Aku menikah dengan Siv dan punya dua orang anak. Saat Cori junior berusia lima tahun, kami ikut pindah bersama ratusan ribu warga dari tiga kota lain ke Sudvictorie. Keluarga Guntara mewarisi posisi Cori sebagai First Duke. Cori menuliskan itu dalam surat wasiatnya. Tidak ada yang protes karena ternyata keluargaku adalah pecahan keluarga Sanjaya yang merantau ke Oosthaven berabad lalu.

Kami mempunyai nenek moyang yang sama. Aku dan Cori. Kakek dari kakek dari kakek dari kakek kami ternyata saudara satu ayah. Mungkin itu lah alasan kemiripan kami. Dan ternyata Ayah sudah lama tahu. Saat pertama kali melihat Cori, Ayah langsung menghubungi Marquis Fenrir untuk memastikan dugaannya.

"Kamu terlihat anggun," aku memuji putriku.

"Dia keliatan kayak topeng monyet! Aku heran deh kenapa Kak Aliqa dandan seheboh itu buat cowok drama dari Westrietje."

"Corilus Deva Guntara! Bisa gak hormat dikit sama kakak kamu ini!" Aliqa menjerit kesal dan mengejar adiknya.

Cori junior memeletkan lidah dengan wajah usil. Bocah sebelas tahun itu suka sekali menjahili kakak perempuannya yang enam tahun lebih tua.

"Liqa, ngapain kamu baper sama adek kamu? Kamu tau kan Cori itu makin jadi tingkahnya kalo diladenin," kataku sambil tertawa.

Aku menangkap tangan putriku. Aliqa berbeda seratus delapan puluh derajat dengan Siv yang pencemas. Dari kecil dia tumbuh sebagai cewek tomboi pemberani. Sabuk hitam karate dan taekwondo sekaligus. Aku heran darimana dia mendapat gen tukang berantem.

"Ayah selalu belain Cori! Dari dulu Ayah gak pernah adil sama aku!" Aliqa cemberut.

Cori junior terkekeh sambil bersembunyi di balik punggungku. Kadang aku bersumpah sikap gila anak ini meniru tingkah cowok sinting yang menjadi cikal bakal namanya. Orang bilang nama itu doa, iya kan? Aku cuma bisa pasrah.

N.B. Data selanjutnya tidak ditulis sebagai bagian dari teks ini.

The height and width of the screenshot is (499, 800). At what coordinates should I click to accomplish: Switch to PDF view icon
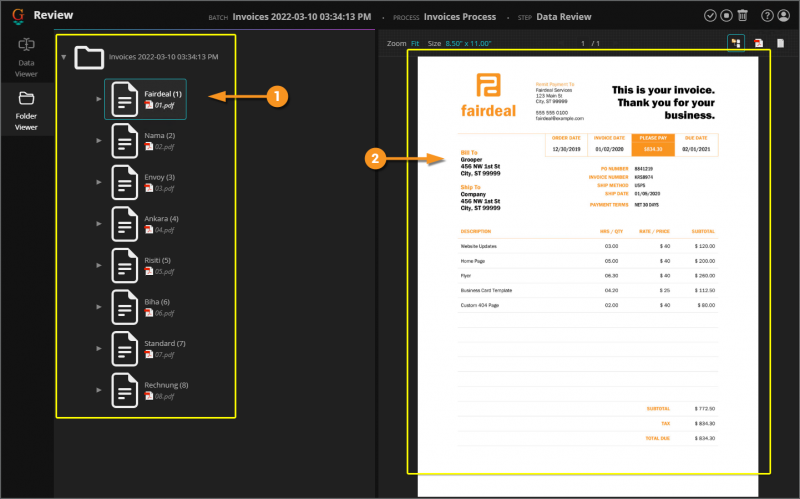(x=758, y=43)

"Udah ah Aliqa, kalo Cori punya Ayah, kamu kan punya Bunda," Siv mencoba jadi penengah. "Kamu inget kan, Bunda selalu ngasih kamu camilan lebih banyak dari Cori."

"Itu karena dia hiperaktif dan gak boleh kebanyakan gula," Aliqa menuduh.

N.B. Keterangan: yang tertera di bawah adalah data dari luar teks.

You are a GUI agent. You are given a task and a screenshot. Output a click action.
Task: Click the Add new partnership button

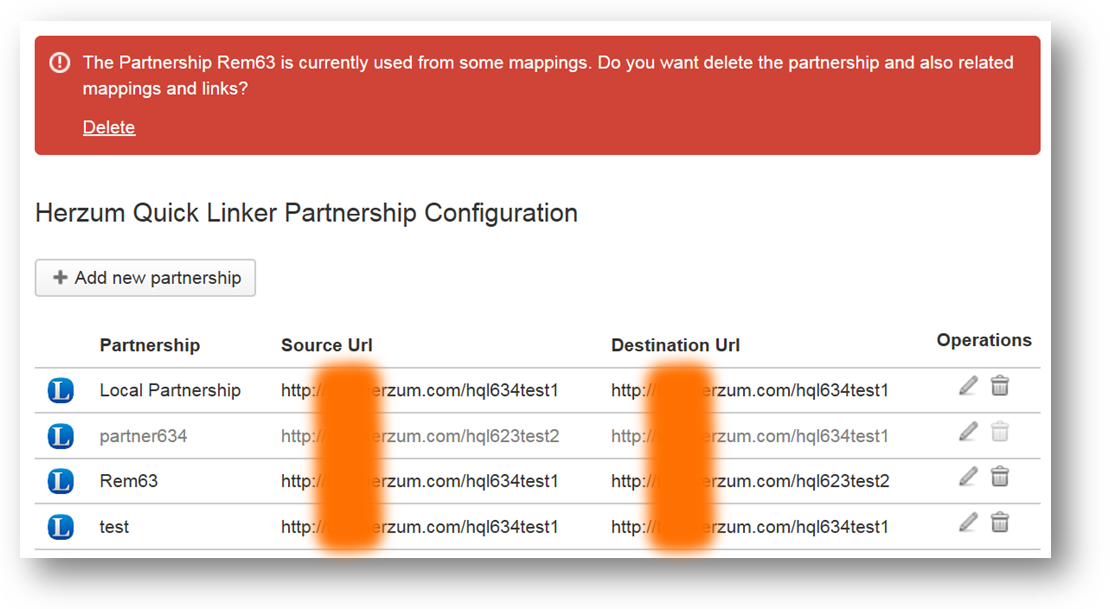pos(145,278)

Aku terbahak. Baik Siv maupun Aliqa memelototiku.

"Ayo berangkat, berangkat! Entar kita telat. Hari ini kan kamu bakal tampil di pentas sekolah. Ayah bangga sama kamu!" Aku mengalihkan isu.

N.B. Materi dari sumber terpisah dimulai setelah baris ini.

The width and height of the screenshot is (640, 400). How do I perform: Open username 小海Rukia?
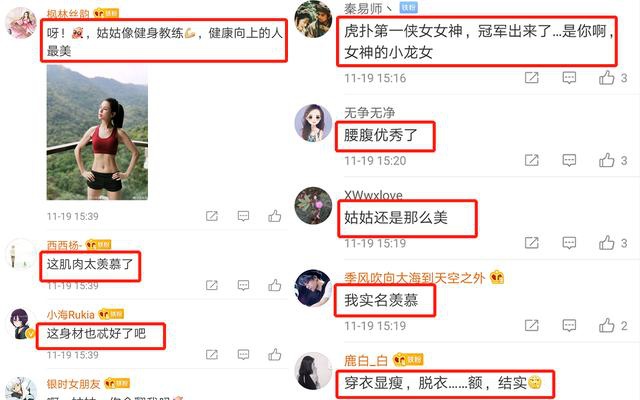click(71, 314)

Aliqa masih cemberut dan aku menepuk kepalanya yang disanggul seperti putri dari negeri dongeng.

Di perjalanan menuju sekolah, aku melirik Aliqa dari balik spion. Cewek itu senyum-senyum sendiri seperti orang gila. Jangan bilang dia beneran lagi jatuh cinta?

"Ayah denger kamu lagi deket sama lawan maen kamu buat pementasan nanti?" selidikku hati-hati.

"Kata siapa?" tukas Aliqa sebal.

"Kataku lah, emang sapa lagi?" Cori menimpali.

Aliqa menjitaki kepala adiknya. "Nih makan, dasar kunyuk tukang ngadu!"

"Bun, Kak Aliqa nyumpahin aku! Potong aja tuh uang jajannya!"

"Dari Hongkong!" Aliqa semakin sewot.

Aku berdehem tegas. Meskipun aku suka memanjakan mereka, tapi kedua anakku tahu kapan waktunya aku marah dan mereka harus tutup mulut.

"Cori, kalo kamu masih gangguin kakakmu, Ayah bakal ngambil fasilitas kamu sebulan. Gak ada hape, komputer sama konsol game!"

Bocah itu bergidik ngeri.

"Kak, maapin Cori. Kata Bunda, dendam itu gak baek loh." Cori menyodorkan tangan dengan suara semanis madu. "Lagian aku kan adek kakak satu-satunya, emang kakak gak sayang apa sama aku?"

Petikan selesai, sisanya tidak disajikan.